- **YOUR TASKS**
a) Repeat the part of the FastestTiktoken description that begins at the words "Full public-behavior parity" and ends after the words "and batch helpers.".
b) In one to three sentences, explain what kind of project the FastestTiktoken description says the library is designed for.
c) Which Rust version does the FastestTiktoken description require for local source builds?
Top of PASSAGE
FastestTiktoken
Fast OpenAI-compatible tokenization for Elixir.
FastestTiktoken is a Rustler-backed Elixir library built on the
high-performance pure-Rust tiktoken crate.
It is designed for projects that need exact OpenAI tokenizer behavior without
depending on older wrappers around tiktoken-rs.
Full public-behavior parity is tested against official OpenAI
tiktoken0.13.0 for the OpenAI
encodings and API surfaces exposed here: model mapping, GPT-2/r50k fixtures,
regex edge cases, roundtrips, special-token handling, o200k_harmony, large
inputs, and batch helpers.
Installation
Add fastest_tiktoken to your dependencies:
def deps do
[
{:fastest_tiktoken, "~> 0.1.1"}
]
endThen fetch and compile:
mix deps.get
mix compilePublished releases use precompiled NIFs from GitHub Releases. Local source builds require Rust 1.94 or newer.
Bottom of PASSAGE
Top of SOURCE DATA
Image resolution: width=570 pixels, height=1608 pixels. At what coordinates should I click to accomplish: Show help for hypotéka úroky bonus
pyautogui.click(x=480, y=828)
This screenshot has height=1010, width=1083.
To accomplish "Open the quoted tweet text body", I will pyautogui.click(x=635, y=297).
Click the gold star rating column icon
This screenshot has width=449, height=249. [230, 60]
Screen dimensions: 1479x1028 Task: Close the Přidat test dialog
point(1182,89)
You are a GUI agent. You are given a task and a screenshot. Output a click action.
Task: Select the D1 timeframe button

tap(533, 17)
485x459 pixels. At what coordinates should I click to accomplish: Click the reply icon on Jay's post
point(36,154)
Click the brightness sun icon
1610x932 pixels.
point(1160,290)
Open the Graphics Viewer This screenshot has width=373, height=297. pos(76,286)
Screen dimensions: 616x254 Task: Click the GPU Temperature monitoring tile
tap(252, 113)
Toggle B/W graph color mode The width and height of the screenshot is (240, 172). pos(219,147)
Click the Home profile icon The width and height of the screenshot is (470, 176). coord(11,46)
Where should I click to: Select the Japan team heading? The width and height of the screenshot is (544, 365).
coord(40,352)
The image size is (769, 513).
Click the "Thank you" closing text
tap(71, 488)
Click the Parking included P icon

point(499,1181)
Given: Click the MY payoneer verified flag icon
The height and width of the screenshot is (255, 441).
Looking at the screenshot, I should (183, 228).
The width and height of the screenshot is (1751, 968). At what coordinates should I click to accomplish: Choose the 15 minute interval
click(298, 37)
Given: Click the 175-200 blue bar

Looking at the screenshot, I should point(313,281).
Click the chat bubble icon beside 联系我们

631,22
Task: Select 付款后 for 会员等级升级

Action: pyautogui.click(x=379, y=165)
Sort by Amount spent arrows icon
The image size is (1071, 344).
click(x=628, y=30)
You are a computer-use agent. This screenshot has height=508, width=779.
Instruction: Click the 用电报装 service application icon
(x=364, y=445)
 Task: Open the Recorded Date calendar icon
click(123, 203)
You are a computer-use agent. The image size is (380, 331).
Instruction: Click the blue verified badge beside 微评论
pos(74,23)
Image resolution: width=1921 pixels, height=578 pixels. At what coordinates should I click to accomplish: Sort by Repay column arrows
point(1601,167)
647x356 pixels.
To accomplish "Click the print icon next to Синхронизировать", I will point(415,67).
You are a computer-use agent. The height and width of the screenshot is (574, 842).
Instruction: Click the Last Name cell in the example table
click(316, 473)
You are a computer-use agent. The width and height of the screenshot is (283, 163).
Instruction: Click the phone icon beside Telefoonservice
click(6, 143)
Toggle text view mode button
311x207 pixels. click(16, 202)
Bottom of SOURCE DATA
- **EXPECTED OUTPUTS**
a)
Full public-behavior parity is tested against official OpenAI
tiktoken0.13.0 for the OpenAI
encodings and API surfaces exposed here: model mapping, GPT-2/r50k fixtures,
regex edge cases, roundtrips, special-token handling, o200k_harmony, large
inputs, and batch helpers.

b) The library is designed for projects that need exact OpenAI tokenizer behavior. It lets them get that behavior without depending on older wrappers around tiktoken-rs.

c) Rust 1.94 or newer.